For his part, Bush has said that he'll listen to all suggestions on Iraq, except for those that involve pulling troops out before the mission is complete. He also says he still wants congressional approval for war-on-terror tools that Democrats have vigorously questioned.

As Bush's press secretary, Tony Snow, put it, echoing what Bush said a day earlier, the White House's intention is to cooperate but "don't trim back on your principles."

Bush and Pelosi have met dozens of times before. But with both just getting accustomed to new roles with each other, aides to both said it was more of a tone-setting session than a time for brass-tacks negotiating.

They talked briefly about Iraq, without exploring specific policy changes. They discussed at length the degenerating situation in Sudan's violence-wracked Darfur region.

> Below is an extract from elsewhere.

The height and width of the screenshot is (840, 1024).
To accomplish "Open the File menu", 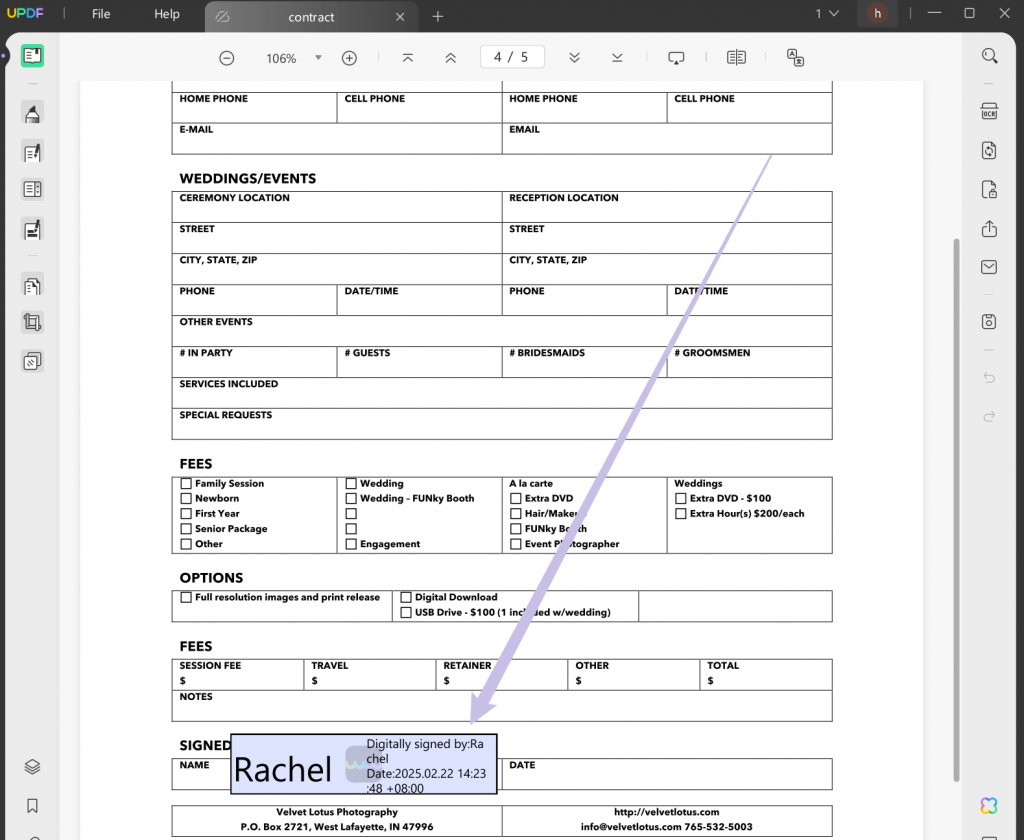I will [100, 14].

Pelosi told reporters later that she suggested targets for initial compromise that are favorite subjects of the president -- increased production of alternative energy, an immigration policy overhaul and ways to make American workers more competitive in the global economy.

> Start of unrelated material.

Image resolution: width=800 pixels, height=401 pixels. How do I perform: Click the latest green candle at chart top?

She said Bush did not raise the issue of getting his warrantless domestic eavesdropping program approved by lawmakers. But, proclaiming that "you have to govern from the center," she said agreement with the White House is possible.

Both have much to lose if they do not find agreement somewhere.

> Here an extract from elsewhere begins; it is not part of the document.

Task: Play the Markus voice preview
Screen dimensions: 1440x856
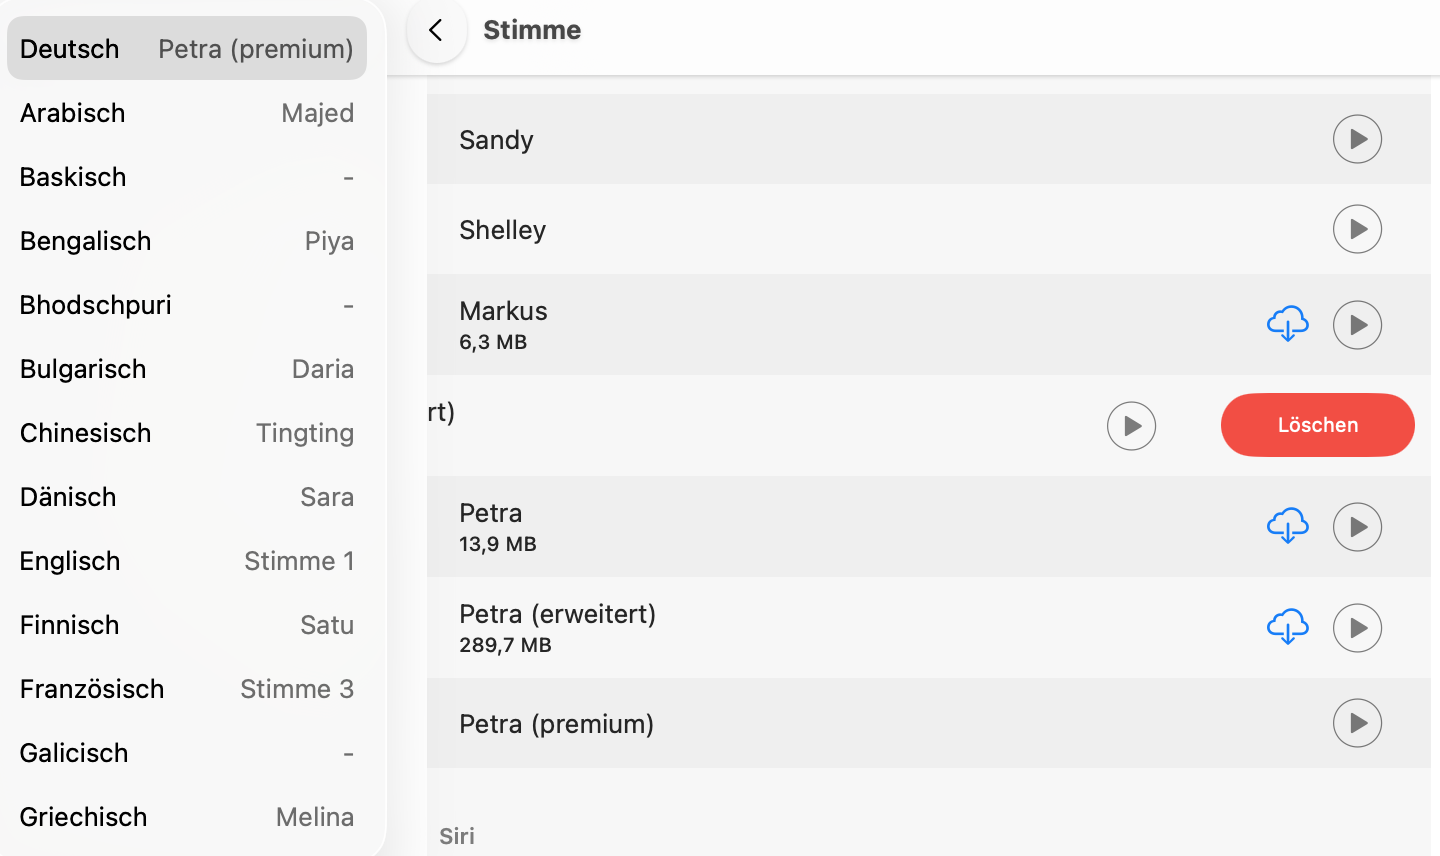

Democrats are getting a chance to control Capitol Hill, and they believe voters could take that privilege away in two years if they don't use it well.

Bush, meanwhile, will lead with a Congress entirely in the other party's hands for the first time in his presidency. It could have him reaching back to his experience as governor of Texas, when he cultivated friendships with top Democrats in the state Legislature -- and to his 2000 campaign promise to be a "uniter not a divider."

Before Tuesday's election, Bush and his aides were asked repeatedly if they could work with a Speaker Pelosi, or even whether they were preparing for such an eventuality. They refused to answer. "That's not going to happen," Bush once snapped to an interviewer.

But times have changed and so has the White House's reply. Said White House counselor Dan Bartlett: "We're definitely going to try."